[Start of section]

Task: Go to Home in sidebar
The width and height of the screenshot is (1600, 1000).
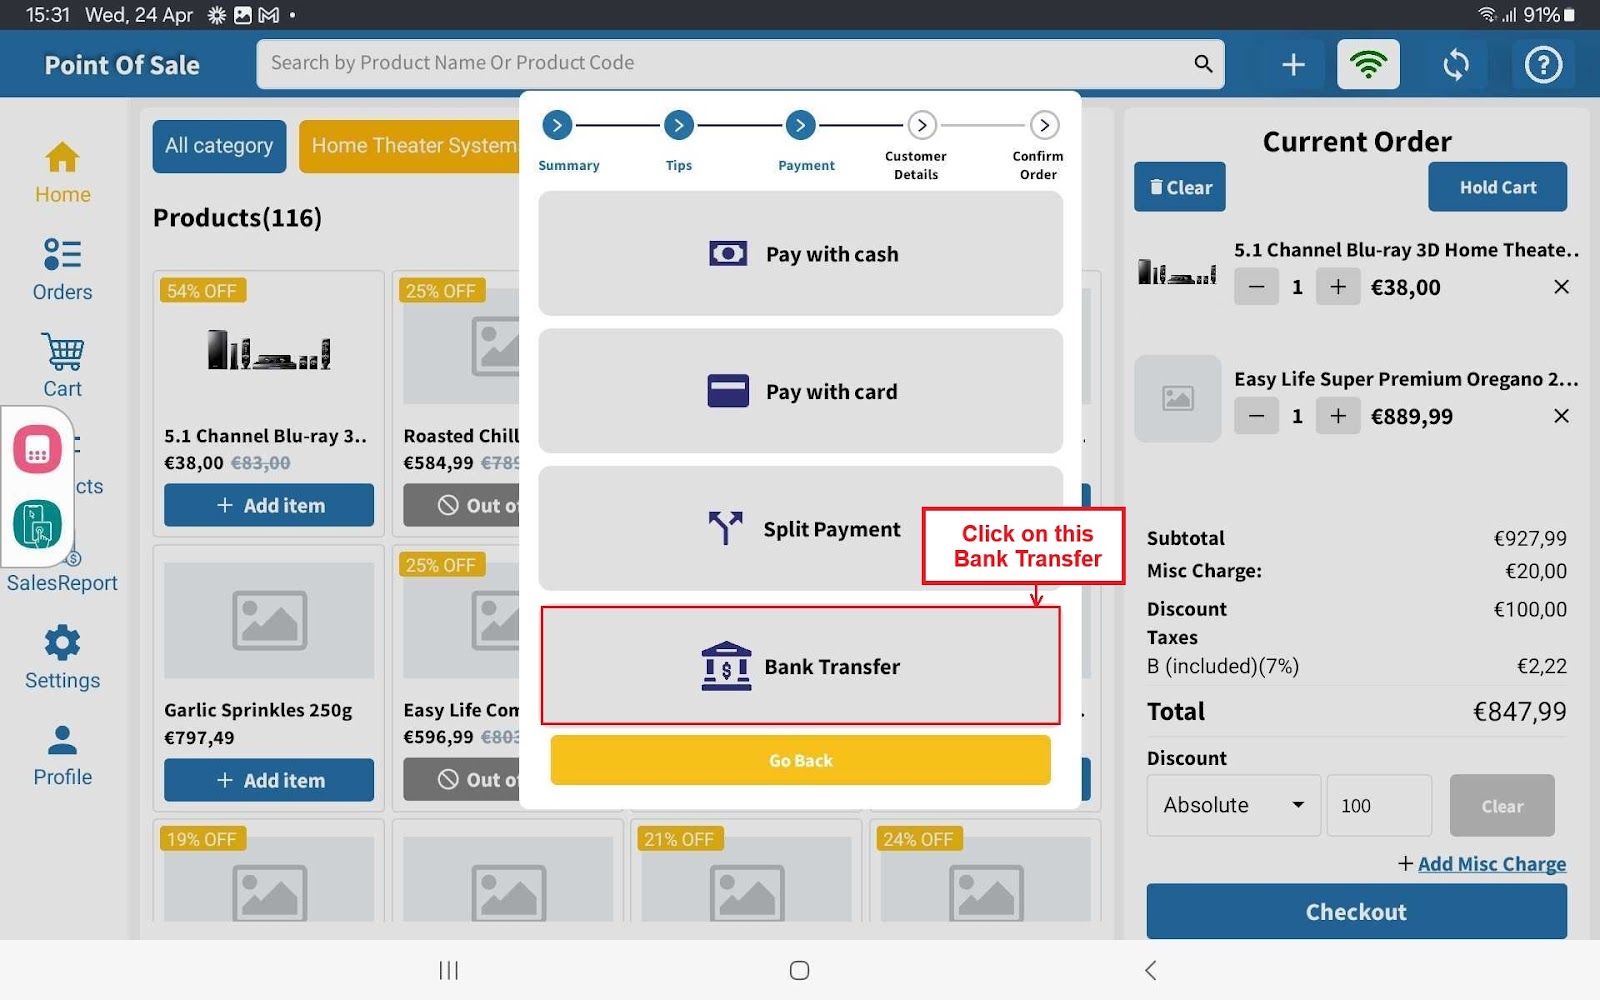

[End of section]
[Start of section]

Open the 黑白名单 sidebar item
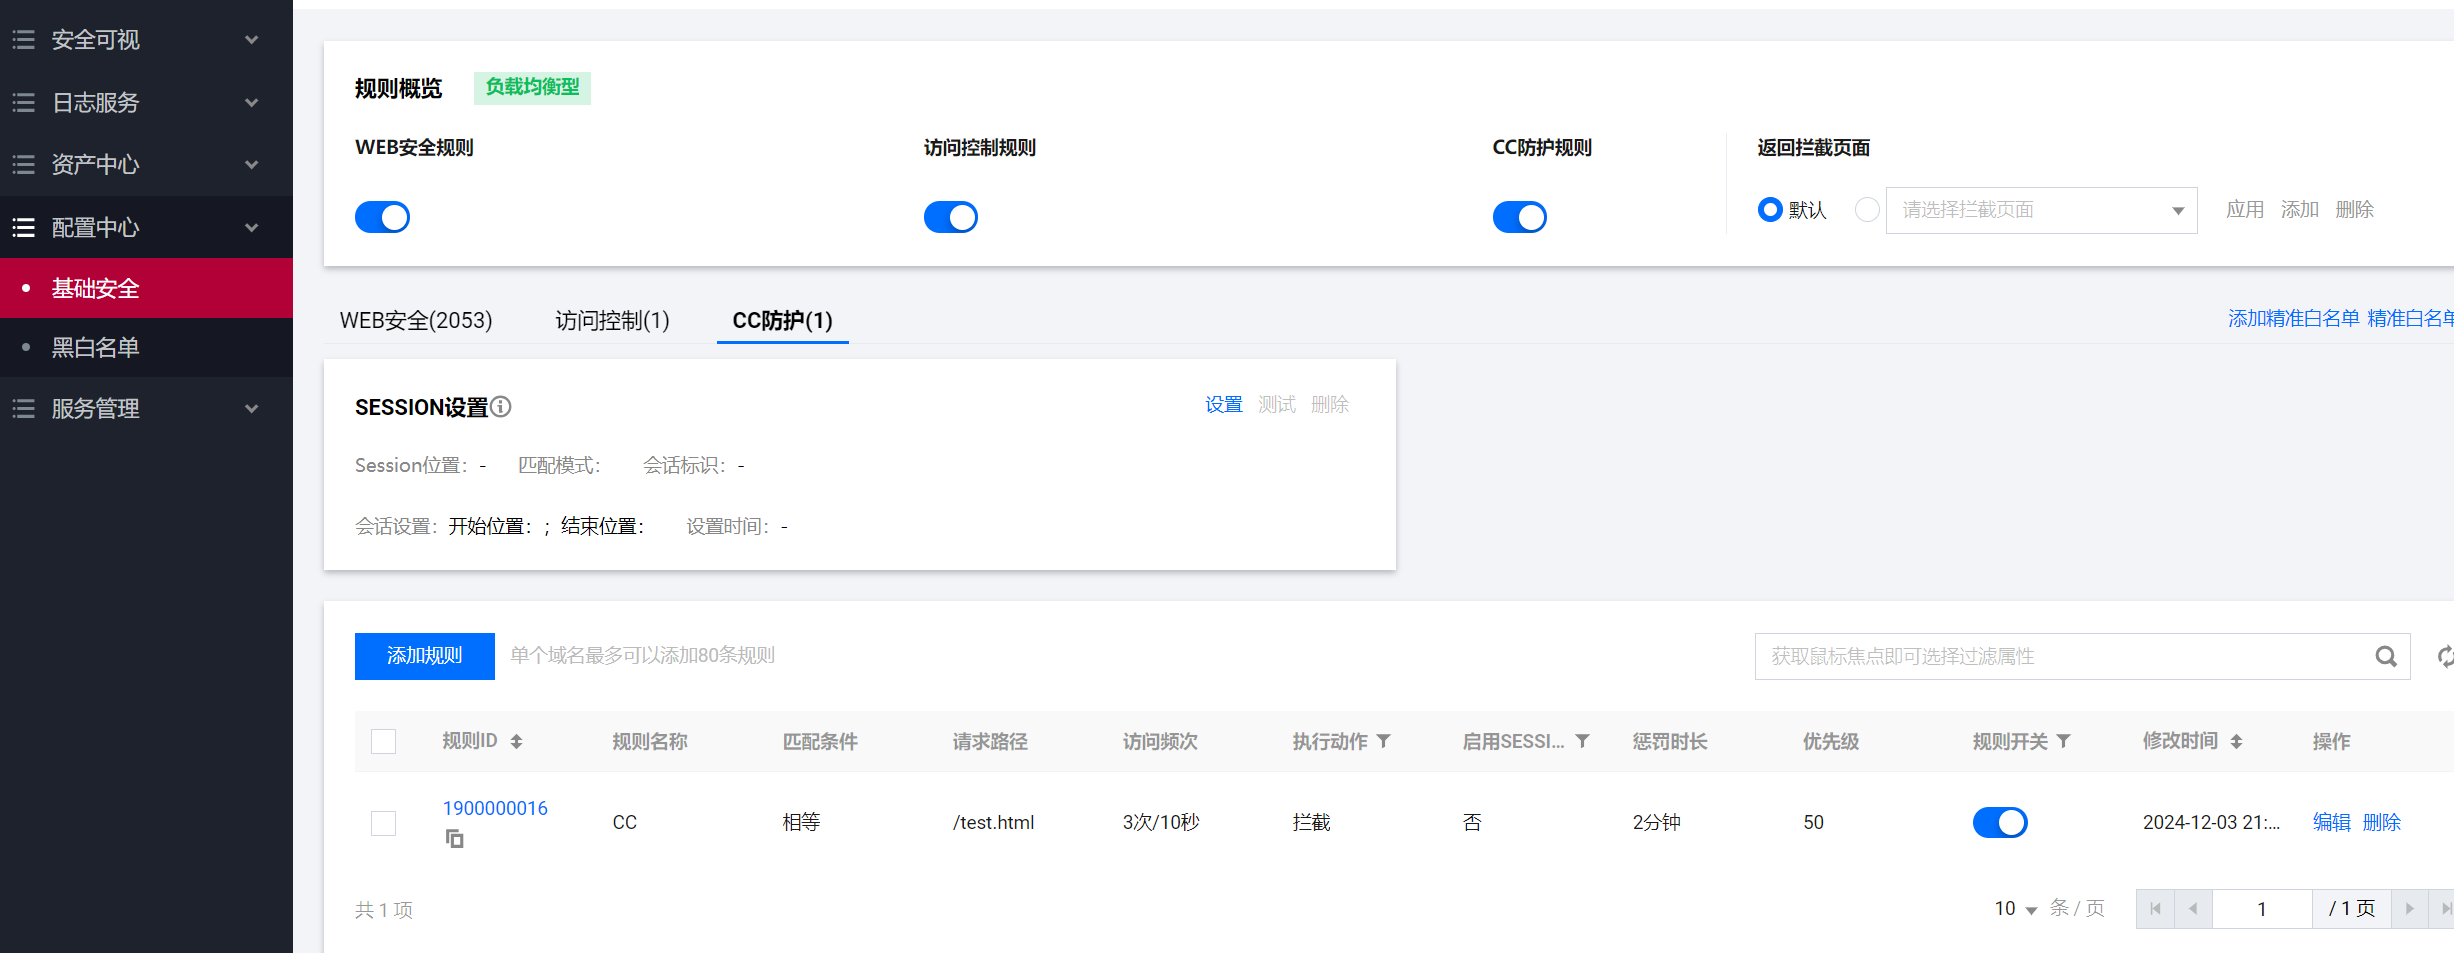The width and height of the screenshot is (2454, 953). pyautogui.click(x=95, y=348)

[End of section]
[Start of section]

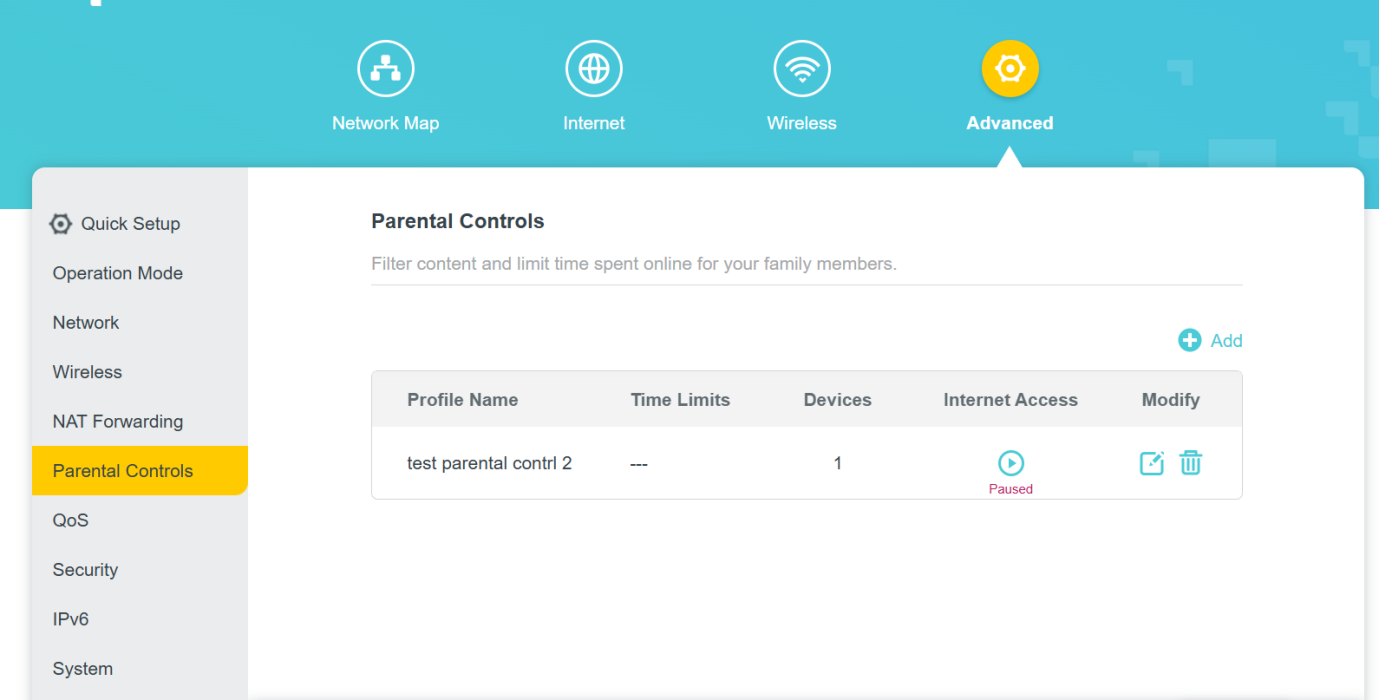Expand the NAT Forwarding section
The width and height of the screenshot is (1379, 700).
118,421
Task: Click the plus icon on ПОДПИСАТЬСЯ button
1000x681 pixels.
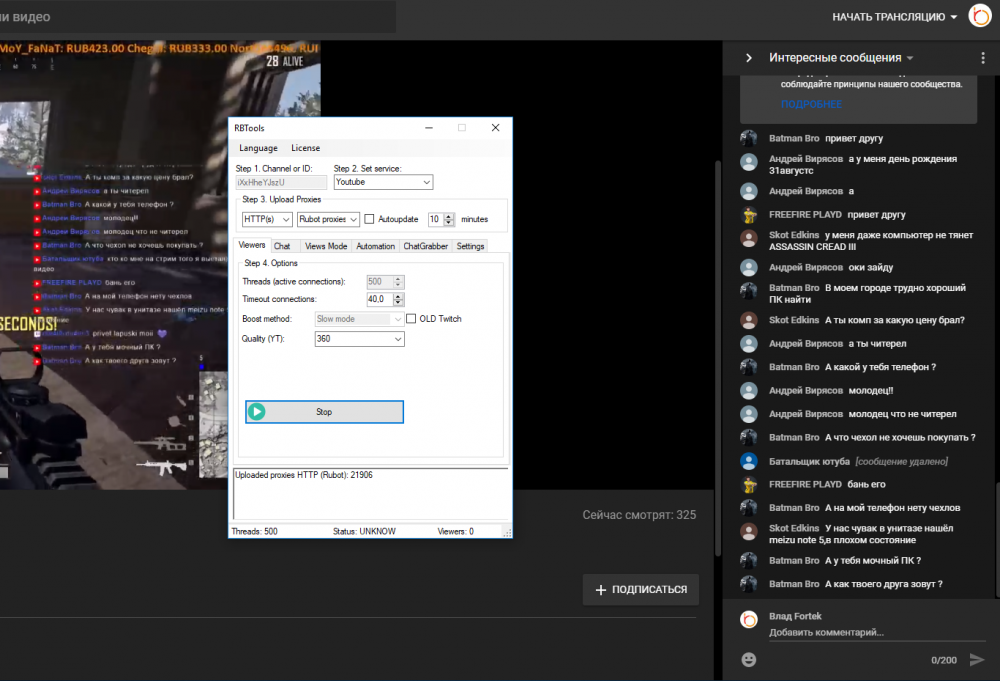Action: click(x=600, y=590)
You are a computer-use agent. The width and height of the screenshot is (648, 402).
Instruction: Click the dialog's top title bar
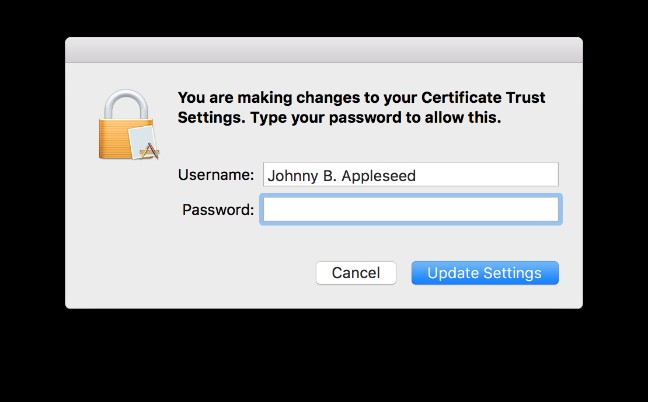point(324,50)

[End of section]

Problem requirements
Write down, word for word, the lines above from the one containing "Task: Go to Home in sidebar" through the one containing "The width and height of the screenshot is (1600, 1000).", both ends included.

Answer box
Task: Go to Home in sidebar
The width and height of the screenshot is (1600, 1000).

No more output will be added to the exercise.